Our income taxes are the greatest source of revenue, but if everybody’s using Bitcoin, the government doesn’t know what your income is. They can’t tax it, and if you choose to say I didn’t have anything, they cannot prove otherwise,” McAfee told CalvinAyre.com.
“It will eventually frighten every nation state, but it doesn’t matter what they do, there’s no way you can create a law or to legislate something that will stop Bitcoin or any cryptocurrency because technically, you cannot,” he added.
The often outspoken and eccentric McAfee did highlight the need for some regulation, however, preaching caution over the latest trend of government-sponsored Initial Coin Offerings (ICOs).
“China is right about one thing, the ICOs, the initial coin offerings, there are lots of scams, lots of people who are fraudulently taking money from other people, so that’s got to stop.
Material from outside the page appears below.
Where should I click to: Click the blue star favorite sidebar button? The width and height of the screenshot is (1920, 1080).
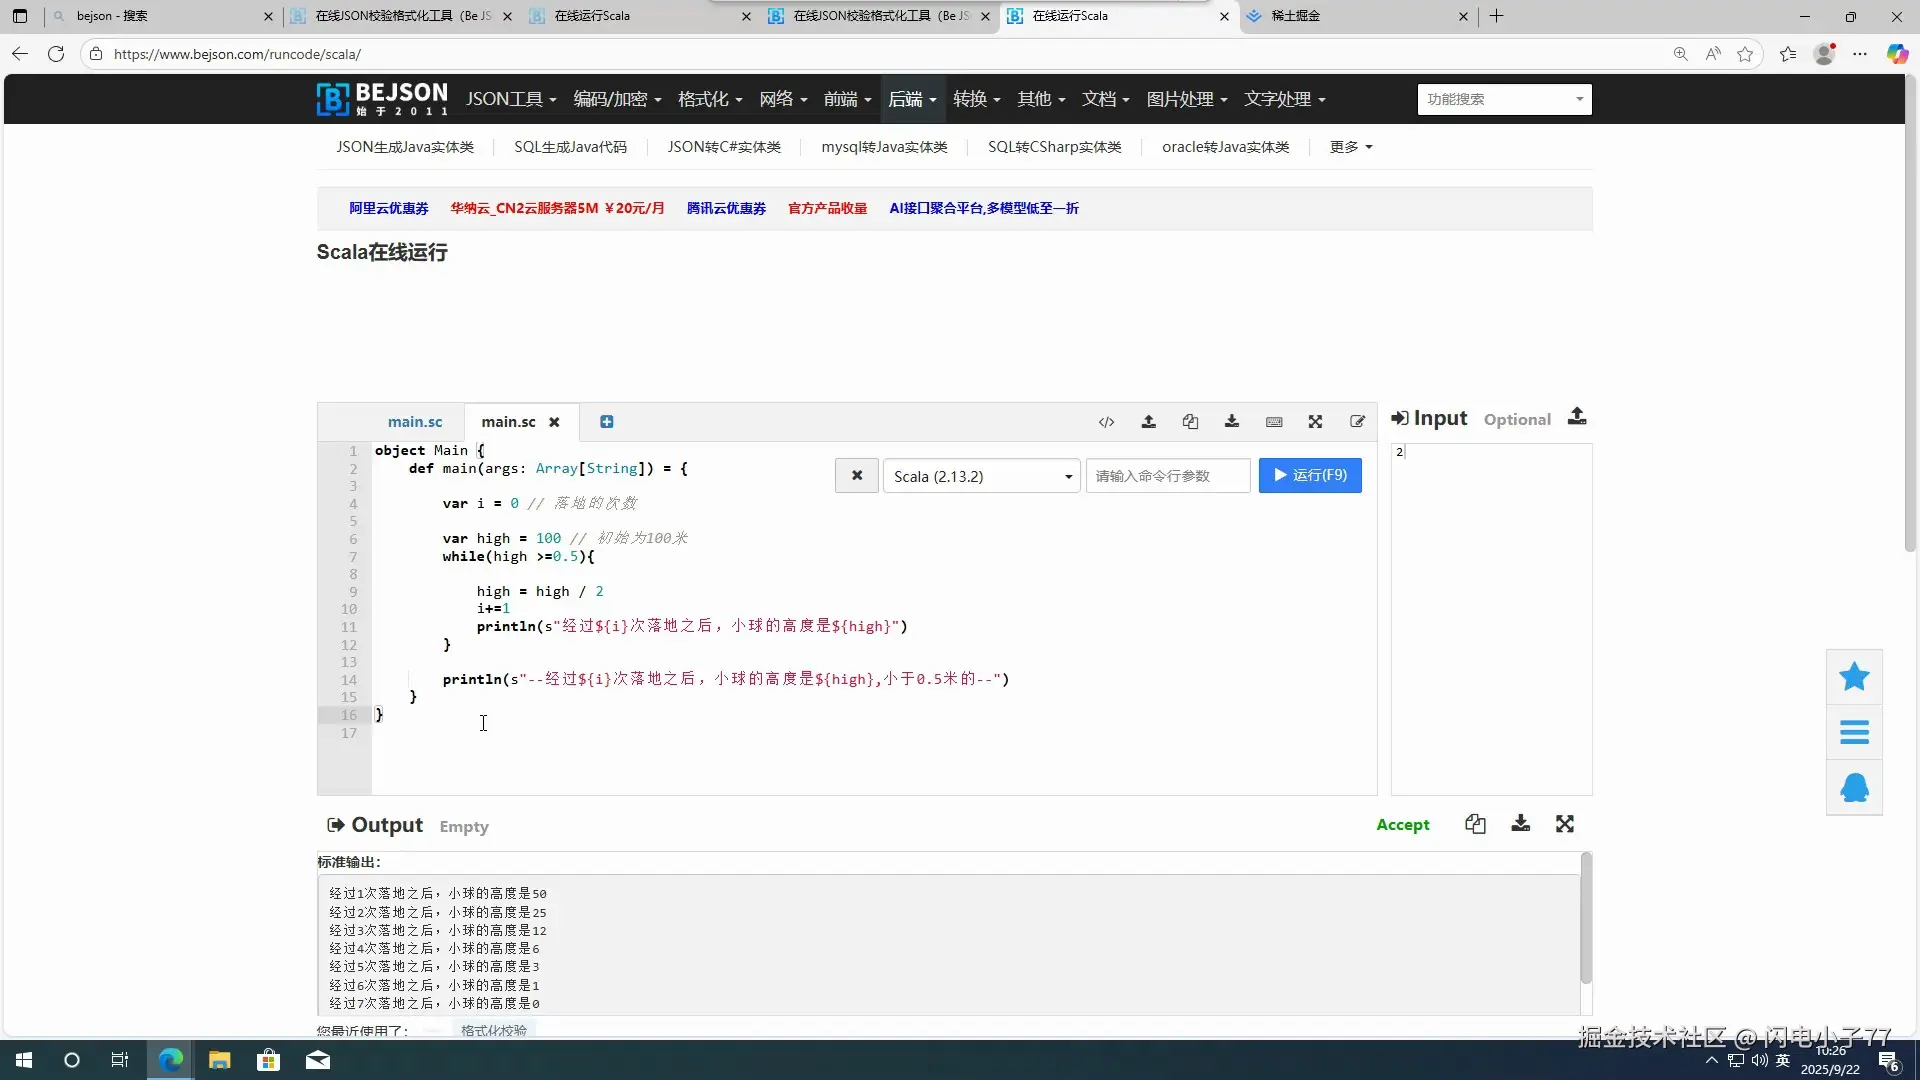[1854, 677]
But I don’t think governments can stop it. We as users and the bitcoin community have to be self-regulated,” McAfee said.
“The fear is in the fear of governments and central banks, like JPMorgan, which is America’s largest bank,” he said. “The CEO is so concerned that he acted like a madman and called Bitcoin a fraud, said someone is going to get killed eventually. It’s like, what are you talking about? It’s nonsense.”
"So banks and governments are the ones that have the fear. Well they should have some fear. They have taken control and power away from their citizens for hundreds of years. It’s time that we, as citizens, took that power back."